### Exercise
Look through the records below for the line with "This screenshot has height=560, width=747." and the line with "Task: Click the yellow", then return those lines and all lines between, exactly.

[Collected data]
BEGIN

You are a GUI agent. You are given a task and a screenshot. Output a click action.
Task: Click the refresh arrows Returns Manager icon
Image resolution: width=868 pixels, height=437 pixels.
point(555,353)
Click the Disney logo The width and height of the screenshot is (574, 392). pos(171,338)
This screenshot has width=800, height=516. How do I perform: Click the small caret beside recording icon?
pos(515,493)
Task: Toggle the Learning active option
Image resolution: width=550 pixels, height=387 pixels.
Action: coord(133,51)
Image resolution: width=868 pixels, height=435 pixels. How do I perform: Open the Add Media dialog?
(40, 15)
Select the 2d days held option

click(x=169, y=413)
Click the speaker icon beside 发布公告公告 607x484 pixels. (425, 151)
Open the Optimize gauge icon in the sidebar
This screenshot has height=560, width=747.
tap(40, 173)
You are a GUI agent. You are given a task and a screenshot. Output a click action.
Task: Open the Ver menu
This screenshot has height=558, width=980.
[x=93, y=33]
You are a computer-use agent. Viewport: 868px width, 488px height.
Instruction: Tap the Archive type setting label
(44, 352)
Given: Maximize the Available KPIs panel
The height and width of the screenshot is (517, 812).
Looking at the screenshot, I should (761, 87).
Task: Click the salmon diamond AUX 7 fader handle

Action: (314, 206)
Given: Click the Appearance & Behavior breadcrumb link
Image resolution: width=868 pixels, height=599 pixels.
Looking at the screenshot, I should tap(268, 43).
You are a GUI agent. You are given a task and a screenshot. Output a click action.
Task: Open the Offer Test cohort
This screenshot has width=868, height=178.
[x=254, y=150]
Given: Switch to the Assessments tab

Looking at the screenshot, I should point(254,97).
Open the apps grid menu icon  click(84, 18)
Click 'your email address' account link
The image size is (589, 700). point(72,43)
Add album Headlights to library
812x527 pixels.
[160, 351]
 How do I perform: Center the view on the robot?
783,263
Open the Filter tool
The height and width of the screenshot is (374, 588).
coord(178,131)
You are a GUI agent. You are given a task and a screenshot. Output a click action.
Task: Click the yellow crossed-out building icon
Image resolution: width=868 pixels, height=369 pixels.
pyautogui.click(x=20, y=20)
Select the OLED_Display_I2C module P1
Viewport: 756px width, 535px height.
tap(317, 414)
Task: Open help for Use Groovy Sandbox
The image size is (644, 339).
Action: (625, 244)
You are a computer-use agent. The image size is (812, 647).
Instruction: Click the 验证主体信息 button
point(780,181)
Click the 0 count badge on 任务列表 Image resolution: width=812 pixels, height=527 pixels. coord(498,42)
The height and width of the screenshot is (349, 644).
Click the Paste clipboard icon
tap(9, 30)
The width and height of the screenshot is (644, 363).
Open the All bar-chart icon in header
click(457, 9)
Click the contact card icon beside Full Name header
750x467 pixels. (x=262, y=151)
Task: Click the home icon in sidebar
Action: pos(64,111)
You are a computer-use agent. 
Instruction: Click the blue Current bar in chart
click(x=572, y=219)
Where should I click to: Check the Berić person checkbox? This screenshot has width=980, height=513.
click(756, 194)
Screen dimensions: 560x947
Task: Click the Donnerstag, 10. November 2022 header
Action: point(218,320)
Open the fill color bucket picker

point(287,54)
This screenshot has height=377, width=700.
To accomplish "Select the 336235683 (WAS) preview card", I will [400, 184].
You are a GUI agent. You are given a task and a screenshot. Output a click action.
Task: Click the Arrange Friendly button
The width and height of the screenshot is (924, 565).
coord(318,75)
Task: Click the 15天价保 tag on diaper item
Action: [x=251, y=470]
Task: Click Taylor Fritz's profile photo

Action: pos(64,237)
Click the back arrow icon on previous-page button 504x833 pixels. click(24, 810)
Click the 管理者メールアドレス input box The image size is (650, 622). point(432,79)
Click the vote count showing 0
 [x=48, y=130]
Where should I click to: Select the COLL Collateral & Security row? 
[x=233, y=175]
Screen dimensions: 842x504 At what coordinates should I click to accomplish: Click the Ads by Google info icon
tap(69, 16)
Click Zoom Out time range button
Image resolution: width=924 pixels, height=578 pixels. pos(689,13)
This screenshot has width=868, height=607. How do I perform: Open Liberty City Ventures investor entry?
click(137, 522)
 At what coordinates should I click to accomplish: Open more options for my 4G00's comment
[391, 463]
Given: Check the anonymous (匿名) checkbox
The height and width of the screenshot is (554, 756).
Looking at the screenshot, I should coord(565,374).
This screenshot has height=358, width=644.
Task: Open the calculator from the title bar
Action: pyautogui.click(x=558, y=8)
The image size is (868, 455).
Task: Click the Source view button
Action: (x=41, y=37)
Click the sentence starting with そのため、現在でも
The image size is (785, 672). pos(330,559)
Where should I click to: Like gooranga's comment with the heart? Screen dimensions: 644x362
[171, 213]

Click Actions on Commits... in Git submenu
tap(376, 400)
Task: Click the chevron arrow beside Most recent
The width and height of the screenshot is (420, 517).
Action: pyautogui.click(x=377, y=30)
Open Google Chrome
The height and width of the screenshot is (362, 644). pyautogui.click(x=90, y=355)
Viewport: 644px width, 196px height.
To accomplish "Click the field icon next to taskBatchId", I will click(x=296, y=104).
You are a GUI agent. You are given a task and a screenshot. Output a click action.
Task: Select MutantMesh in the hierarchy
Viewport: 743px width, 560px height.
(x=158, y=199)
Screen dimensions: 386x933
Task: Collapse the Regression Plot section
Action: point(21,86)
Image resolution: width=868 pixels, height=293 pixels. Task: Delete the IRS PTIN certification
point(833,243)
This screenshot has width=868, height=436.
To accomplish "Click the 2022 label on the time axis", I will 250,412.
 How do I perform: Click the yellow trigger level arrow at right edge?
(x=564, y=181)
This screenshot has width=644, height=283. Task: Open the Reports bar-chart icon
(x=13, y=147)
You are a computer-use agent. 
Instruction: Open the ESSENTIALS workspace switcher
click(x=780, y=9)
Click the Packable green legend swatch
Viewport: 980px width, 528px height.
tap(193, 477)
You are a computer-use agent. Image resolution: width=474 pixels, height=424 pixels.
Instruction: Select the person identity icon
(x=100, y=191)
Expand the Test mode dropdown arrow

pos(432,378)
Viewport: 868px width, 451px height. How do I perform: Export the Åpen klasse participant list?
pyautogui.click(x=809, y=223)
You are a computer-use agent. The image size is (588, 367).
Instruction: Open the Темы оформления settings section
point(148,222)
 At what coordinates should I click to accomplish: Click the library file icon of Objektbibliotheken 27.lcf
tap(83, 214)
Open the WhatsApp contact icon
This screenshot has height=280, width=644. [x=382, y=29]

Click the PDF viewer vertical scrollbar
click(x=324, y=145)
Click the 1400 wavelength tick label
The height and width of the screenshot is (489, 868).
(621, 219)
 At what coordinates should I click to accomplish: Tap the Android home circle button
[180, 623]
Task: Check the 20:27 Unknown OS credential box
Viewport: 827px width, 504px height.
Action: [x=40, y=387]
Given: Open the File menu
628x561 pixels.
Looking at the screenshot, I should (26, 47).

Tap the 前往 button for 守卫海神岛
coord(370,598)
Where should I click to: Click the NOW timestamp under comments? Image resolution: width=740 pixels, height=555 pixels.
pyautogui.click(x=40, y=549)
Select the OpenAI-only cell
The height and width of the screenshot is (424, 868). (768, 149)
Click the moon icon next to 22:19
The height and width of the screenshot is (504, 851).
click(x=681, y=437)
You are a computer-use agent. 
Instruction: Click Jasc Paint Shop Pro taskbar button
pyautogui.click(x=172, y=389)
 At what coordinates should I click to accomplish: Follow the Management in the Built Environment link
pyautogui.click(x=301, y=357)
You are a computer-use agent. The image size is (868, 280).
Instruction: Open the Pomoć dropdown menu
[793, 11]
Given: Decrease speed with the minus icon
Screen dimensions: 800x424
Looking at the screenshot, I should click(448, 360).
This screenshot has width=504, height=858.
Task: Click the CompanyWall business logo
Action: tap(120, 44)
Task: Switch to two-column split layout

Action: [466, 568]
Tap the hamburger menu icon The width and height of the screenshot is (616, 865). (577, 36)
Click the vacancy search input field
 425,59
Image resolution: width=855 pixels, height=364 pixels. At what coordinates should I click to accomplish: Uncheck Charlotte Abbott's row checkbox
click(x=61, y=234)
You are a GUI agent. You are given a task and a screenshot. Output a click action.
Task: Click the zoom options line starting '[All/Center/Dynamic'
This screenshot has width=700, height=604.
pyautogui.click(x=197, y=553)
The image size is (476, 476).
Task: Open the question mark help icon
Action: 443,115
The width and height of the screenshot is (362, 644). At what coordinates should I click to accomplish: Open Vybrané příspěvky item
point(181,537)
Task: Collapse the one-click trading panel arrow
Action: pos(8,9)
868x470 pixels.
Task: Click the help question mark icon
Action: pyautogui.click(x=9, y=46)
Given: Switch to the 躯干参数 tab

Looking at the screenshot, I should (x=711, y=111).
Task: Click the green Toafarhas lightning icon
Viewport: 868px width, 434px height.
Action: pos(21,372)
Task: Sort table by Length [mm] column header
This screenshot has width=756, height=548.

END

### Exercise answer
This screenshot has height=560, width=747.
tap(40, 173)
You are a GUI agent. You are given a task and a screenshot. Output a click action.
Task: Open the Ver menu
This screenshot has height=558, width=980.
[x=93, y=33]
You are a computer-use agent. Viewport: 868px width, 488px height.
Instruction: Tap the Archive type setting label
(44, 352)
Given: Maximize the Available KPIs panel
The height and width of the screenshot is (517, 812).
Looking at the screenshot, I should (761, 87).
Task: Click the salmon diamond AUX 7 fader handle

Action: (314, 206)
Given: Click the Appearance & Behavior breadcrumb link
Image resolution: width=868 pixels, height=599 pixels.
Looking at the screenshot, I should tap(268, 43).
You are a GUI agent. You are given a task and a screenshot. Output a click action.
Task: Open the Offer Test cohort
This screenshot has width=868, height=178.
[x=254, y=150]
Given: Switch to the Assessments tab

Looking at the screenshot, I should point(254,97).
Open the apps grid menu icon  click(84, 18)
Click 'your email address' account link
The image size is (589, 700). point(72,43)
Add album Headlights to library
812x527 pixels.
[160, 351]
 How do I perform: Center the view on the robot?
783,263
Open the Filter tool
The height and width of the screenshot is (374, 588).
coord(178,131)
You are a GUI agent. You are given a task and a screenshot. Output a click action.
Task: Click the yellow crossed-out building icon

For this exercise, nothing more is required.